Monetary policy cannot successfully operate by looking in the rear view window.
Nor can it make do with reports from the current economy, no matter how well-informed.
The problem is that monetary policy takes time to influence the economy, so central bankers have to act on where they think the economy will be in a year or two.
This is why all the knee-jerk reaction by bank economists, screen jockeys and journalists to a particular piece of economic data is so irrelevant. Some months an especially strong jobs result (a glimpse in the rear-view mirror) produces a chorus of "rate hike to come".
Then a slightly lower than expected goods and services (CPI) inflation outcome (another glimpse in the rear-view mirror) causes the pundits to assert that the Reserve Bank has time to think before it raises interest rates. Both responses are irrelevant.

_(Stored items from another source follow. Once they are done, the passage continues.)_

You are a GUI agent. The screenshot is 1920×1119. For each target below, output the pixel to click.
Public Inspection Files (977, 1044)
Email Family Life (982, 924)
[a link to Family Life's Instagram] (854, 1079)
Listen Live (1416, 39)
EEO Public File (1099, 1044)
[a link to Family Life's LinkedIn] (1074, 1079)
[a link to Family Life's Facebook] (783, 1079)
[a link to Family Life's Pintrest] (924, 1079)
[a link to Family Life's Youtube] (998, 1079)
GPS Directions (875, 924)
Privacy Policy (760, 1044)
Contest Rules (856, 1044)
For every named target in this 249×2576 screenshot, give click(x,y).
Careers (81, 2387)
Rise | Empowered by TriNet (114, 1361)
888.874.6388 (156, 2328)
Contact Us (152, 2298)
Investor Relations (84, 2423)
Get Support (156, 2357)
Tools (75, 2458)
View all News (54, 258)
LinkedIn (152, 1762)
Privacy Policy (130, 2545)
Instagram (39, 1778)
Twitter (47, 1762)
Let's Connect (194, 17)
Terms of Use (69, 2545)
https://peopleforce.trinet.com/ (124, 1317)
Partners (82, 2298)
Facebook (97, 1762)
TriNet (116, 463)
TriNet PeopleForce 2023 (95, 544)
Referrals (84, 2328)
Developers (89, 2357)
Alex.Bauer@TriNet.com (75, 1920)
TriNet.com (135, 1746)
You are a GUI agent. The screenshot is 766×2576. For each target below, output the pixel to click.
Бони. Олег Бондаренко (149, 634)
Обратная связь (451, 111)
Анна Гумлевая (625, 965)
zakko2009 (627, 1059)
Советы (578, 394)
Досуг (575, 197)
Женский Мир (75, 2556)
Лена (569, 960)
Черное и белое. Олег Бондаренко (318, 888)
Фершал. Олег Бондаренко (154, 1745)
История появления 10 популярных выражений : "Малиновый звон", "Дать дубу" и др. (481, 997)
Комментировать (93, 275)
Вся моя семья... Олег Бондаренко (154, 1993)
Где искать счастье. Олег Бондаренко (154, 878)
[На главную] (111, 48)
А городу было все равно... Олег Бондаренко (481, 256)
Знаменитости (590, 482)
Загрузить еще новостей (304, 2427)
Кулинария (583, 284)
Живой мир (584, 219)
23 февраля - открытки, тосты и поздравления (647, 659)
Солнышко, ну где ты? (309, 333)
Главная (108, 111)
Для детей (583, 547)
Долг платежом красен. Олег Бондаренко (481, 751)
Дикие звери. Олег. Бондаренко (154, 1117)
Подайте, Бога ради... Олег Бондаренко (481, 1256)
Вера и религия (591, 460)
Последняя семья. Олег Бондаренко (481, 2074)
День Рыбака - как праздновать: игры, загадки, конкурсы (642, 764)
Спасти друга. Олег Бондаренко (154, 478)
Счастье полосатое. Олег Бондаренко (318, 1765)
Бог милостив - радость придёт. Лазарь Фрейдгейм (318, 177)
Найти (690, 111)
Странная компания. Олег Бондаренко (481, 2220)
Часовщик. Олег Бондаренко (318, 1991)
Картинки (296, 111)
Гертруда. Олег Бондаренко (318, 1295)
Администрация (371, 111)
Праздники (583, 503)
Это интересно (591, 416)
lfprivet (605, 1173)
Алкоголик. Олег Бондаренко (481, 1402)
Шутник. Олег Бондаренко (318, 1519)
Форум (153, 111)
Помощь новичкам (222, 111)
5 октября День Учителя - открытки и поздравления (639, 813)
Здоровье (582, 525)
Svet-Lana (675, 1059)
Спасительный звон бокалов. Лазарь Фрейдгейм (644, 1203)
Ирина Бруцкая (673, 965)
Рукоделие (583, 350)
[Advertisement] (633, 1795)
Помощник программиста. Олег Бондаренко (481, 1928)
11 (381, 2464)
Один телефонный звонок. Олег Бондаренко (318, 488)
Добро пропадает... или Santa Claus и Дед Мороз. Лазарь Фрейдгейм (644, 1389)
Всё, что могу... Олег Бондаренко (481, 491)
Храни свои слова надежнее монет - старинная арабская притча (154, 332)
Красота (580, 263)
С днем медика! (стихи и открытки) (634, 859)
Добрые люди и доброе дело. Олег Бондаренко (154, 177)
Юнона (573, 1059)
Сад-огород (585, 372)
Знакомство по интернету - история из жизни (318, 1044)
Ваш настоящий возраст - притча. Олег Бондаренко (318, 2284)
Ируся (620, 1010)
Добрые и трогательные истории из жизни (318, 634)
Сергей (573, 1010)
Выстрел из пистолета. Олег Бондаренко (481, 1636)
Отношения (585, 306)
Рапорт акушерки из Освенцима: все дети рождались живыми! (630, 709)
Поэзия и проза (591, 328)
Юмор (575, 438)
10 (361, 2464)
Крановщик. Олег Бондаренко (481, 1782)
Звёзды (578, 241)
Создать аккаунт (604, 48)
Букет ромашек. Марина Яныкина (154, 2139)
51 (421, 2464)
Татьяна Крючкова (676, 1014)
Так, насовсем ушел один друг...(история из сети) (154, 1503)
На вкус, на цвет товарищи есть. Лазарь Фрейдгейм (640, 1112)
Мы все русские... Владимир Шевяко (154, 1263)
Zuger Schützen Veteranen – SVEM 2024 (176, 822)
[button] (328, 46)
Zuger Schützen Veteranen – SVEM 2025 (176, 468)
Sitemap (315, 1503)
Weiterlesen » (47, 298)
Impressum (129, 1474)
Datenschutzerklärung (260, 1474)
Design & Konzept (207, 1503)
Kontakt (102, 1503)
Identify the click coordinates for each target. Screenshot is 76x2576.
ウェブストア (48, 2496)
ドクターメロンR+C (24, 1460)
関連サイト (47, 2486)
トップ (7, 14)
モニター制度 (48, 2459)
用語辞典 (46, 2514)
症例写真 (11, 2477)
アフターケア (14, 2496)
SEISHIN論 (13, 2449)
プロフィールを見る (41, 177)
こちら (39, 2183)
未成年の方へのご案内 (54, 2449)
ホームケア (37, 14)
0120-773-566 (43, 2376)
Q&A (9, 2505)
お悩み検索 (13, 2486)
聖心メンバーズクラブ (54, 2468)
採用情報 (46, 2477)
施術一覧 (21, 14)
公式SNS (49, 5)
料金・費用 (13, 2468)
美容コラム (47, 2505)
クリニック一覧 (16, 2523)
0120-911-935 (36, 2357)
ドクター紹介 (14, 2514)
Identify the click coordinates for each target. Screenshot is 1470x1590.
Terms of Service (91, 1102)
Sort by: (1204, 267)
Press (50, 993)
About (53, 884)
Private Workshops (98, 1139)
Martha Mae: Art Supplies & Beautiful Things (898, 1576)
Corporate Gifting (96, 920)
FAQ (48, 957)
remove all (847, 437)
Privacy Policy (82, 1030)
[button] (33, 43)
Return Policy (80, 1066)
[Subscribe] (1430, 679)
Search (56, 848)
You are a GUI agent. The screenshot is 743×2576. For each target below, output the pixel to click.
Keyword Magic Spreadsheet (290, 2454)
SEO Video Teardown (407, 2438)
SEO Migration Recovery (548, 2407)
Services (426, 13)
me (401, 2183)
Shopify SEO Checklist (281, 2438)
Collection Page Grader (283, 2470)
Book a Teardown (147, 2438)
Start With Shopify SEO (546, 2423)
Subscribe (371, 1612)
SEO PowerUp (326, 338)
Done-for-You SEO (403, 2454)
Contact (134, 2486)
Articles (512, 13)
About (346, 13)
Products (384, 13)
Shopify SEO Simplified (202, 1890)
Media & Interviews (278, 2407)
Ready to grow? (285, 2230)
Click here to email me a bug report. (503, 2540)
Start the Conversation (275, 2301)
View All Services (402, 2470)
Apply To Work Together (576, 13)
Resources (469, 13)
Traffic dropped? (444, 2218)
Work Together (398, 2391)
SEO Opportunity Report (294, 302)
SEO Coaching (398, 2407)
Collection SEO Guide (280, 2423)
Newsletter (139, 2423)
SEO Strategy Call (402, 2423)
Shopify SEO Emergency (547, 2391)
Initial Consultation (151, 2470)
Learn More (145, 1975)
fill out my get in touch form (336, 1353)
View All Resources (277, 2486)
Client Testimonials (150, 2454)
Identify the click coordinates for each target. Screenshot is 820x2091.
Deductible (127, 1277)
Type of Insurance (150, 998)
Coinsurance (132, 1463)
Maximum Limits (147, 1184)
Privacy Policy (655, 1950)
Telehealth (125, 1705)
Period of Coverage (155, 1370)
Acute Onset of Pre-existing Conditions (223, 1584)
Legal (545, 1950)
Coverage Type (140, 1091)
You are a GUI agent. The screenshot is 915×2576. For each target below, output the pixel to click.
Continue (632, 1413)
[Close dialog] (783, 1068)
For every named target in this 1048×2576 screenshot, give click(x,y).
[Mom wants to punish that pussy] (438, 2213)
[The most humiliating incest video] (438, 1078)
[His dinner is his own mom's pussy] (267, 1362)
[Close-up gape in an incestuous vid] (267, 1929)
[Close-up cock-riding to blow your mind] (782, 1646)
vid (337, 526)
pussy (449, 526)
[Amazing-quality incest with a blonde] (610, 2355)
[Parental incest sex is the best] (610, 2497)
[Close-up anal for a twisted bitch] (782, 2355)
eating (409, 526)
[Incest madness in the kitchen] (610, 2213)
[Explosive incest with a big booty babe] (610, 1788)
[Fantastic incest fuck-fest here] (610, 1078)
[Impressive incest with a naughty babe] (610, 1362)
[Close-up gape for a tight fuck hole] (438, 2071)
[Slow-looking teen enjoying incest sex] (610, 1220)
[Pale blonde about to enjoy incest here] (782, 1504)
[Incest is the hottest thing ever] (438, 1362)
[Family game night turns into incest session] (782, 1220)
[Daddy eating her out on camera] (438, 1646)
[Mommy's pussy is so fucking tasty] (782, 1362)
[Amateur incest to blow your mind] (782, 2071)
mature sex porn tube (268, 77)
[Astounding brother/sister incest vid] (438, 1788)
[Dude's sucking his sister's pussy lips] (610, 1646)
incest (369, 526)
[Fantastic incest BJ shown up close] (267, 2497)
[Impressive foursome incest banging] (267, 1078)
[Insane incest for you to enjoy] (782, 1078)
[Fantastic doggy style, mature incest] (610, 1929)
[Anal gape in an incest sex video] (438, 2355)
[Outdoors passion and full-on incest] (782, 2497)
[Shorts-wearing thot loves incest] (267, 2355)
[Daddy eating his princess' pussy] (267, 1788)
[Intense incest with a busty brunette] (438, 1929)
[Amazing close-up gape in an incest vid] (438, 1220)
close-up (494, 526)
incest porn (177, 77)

The problem with being a central banker is that one comes to live in the future. Like any other serious job, total immersion is required. The challenge of total immersion in the uncertain future is that it can be difficult to return to the present on those rare occasions that require attention to the here-and-now.
The task facing the Reserve Bank board today is to decide whether, with current (and projected) policies, goods and services (CPI) inflation in a year or two will be above or below the "target range" of 2 to 3 per cent.
Question one is where the world economy will be in a year or two. The staff of the bank may have access to global forecasts that they trust, but this writer does not, so we shall have to go country by country, the old-fashioned way.
The US Fed is deeply concerned about weakness of the US economy and is contemplating more "quantitative easing", which means printing money. Printing money is inflationary, but unemployment at close to 10 per cent and underemployment perhaps of the same order to this is deflationary. These factors may be assumed to be approximately offsetting, but a cautious governor might feel that inflation is the greater risk.
Euroland is mostly just as depressed as the US, with the exception of Germany, so similar logic prevails. However, there is the additional factor of Euroland and American sovereign debt to consider. The Western prosperity of the past 30 years has been built on growth of private debt. Expectations about future sovereign debt have exploded because of the dramatic easing of fiscal policy designed to limit the negative effects of the global financial crisis.
While I have warned of the dangers of driving with eyes on the rear-view mirror, the lessons of history, properly understood, are the best guide to the likely future.
There are two main historical responses to sovereign debt -- default or inflation. Default may seem the better option if the debt is mainly owned by foreigners, unless they can retaliate, while inflation may seem better if the debt is mainly owned by a country's own people.